- _SOURCE INFORMATION_:
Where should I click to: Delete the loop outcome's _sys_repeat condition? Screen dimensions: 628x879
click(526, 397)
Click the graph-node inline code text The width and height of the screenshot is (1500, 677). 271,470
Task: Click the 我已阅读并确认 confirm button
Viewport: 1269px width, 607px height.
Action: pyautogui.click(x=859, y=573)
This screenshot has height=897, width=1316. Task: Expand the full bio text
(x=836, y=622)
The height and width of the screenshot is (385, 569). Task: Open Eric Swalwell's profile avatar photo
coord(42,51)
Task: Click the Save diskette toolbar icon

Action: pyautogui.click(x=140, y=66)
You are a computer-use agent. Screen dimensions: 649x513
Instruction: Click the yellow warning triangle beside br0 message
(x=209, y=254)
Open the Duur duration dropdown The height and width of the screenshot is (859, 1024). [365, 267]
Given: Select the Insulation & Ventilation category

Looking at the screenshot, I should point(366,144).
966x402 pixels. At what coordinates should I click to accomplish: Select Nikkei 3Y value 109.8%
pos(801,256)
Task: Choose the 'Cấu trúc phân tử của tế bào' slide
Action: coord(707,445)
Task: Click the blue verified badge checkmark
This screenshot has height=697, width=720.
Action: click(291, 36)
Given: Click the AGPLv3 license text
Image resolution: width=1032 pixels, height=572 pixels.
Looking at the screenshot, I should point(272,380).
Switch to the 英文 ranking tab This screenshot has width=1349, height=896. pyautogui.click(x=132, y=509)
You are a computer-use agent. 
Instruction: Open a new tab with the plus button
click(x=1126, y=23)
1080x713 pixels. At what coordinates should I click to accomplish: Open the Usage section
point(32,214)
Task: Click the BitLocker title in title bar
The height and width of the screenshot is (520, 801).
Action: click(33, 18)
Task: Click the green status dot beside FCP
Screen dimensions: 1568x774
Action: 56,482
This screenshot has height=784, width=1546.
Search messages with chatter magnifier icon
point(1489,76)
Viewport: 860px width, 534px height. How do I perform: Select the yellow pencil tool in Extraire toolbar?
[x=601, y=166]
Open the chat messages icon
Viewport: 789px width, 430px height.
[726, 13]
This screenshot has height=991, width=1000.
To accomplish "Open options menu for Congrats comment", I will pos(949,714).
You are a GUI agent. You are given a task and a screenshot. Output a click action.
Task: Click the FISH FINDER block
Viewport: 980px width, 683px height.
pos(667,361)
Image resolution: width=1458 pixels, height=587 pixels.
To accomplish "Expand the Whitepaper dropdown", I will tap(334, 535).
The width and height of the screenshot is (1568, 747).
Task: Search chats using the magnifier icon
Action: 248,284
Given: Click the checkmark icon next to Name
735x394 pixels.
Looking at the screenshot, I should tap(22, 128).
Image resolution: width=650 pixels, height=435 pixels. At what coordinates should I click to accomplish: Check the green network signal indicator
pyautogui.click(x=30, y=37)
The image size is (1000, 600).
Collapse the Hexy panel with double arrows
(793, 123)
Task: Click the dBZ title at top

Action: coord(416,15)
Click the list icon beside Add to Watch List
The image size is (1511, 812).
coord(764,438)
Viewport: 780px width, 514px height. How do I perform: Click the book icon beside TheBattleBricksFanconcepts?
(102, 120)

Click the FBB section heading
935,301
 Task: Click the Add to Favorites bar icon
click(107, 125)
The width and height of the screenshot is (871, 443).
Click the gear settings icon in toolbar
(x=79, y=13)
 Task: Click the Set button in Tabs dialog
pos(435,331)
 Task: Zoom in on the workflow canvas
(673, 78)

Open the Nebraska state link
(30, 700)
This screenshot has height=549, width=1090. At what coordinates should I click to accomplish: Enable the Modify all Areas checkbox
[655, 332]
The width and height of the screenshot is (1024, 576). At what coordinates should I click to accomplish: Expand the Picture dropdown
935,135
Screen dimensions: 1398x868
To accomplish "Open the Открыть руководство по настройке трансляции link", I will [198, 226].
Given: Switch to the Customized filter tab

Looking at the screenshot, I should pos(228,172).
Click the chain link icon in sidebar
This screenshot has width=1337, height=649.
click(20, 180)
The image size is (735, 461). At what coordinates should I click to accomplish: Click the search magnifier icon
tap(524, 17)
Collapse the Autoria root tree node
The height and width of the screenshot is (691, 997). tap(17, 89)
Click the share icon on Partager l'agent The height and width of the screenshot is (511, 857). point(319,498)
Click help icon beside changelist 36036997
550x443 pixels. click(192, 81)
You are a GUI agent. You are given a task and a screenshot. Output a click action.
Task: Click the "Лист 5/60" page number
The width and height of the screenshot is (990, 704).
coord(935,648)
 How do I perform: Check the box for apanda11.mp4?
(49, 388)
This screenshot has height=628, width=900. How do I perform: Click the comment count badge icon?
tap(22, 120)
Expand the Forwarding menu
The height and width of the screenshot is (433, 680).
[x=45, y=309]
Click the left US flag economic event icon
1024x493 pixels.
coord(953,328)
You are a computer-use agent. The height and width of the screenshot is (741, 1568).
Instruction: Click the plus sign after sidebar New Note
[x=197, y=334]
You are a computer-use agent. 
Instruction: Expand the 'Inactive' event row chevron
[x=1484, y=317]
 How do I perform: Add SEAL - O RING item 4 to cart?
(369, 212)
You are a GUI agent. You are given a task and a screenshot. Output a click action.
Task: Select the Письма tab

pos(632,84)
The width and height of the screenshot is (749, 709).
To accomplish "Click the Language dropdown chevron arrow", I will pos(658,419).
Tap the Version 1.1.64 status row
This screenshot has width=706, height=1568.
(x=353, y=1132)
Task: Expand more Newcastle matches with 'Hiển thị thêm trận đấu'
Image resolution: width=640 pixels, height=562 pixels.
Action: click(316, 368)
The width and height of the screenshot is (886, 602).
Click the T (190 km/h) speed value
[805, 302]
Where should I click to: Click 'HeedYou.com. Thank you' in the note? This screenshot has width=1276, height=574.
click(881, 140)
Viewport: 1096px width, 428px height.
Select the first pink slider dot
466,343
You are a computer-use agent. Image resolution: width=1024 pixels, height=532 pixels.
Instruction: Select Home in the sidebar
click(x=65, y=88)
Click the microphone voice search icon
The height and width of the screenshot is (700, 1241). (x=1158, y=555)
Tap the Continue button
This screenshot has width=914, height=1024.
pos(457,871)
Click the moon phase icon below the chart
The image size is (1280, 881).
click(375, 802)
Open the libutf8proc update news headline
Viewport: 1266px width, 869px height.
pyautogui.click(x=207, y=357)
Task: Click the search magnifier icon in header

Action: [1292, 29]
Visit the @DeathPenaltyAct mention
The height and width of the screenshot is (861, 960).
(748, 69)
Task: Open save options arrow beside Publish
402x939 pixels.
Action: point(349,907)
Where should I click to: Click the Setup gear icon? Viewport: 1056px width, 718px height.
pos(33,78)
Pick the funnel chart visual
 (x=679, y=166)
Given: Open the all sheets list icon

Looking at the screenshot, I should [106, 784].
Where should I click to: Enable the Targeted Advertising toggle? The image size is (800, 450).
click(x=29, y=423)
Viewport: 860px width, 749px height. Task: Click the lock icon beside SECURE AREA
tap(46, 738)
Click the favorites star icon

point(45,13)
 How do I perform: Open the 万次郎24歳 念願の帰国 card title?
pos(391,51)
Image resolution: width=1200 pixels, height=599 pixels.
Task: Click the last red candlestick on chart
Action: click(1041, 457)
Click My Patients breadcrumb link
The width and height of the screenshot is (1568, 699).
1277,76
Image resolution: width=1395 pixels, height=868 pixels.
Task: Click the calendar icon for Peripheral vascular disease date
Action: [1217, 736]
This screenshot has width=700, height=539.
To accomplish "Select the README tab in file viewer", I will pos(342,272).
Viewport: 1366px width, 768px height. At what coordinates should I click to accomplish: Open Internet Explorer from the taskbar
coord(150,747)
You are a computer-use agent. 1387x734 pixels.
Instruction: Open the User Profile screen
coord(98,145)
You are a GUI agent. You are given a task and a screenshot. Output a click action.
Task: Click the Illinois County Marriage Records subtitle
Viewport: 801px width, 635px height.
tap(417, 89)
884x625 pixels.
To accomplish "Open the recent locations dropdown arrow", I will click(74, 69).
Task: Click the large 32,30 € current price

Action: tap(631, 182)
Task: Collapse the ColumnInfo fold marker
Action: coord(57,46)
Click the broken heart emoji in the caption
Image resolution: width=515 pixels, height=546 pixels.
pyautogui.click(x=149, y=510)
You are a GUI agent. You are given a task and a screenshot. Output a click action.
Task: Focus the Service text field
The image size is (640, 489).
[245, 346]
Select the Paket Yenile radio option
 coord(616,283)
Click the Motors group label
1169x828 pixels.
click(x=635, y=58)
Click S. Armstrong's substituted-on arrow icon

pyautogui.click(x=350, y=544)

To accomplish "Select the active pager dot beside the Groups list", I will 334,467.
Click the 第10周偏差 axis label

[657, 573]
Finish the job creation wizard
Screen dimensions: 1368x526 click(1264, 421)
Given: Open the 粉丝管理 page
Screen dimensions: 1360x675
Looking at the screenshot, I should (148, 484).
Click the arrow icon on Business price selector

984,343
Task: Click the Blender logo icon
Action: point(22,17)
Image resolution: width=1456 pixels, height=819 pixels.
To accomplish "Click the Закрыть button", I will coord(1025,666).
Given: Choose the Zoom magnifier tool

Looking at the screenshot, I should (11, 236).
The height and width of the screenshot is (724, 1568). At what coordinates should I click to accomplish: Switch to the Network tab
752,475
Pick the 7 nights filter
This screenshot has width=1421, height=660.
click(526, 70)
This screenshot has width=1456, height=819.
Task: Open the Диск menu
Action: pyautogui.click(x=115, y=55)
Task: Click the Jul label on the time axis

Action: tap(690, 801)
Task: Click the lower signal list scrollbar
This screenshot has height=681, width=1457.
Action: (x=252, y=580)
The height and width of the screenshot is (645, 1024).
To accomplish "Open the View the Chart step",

- _WORK TO COMPLETE_: State how many lines of the listing include "computer", and write nothing else.

- _SOLUTION TO THIS PROBLEM_: 6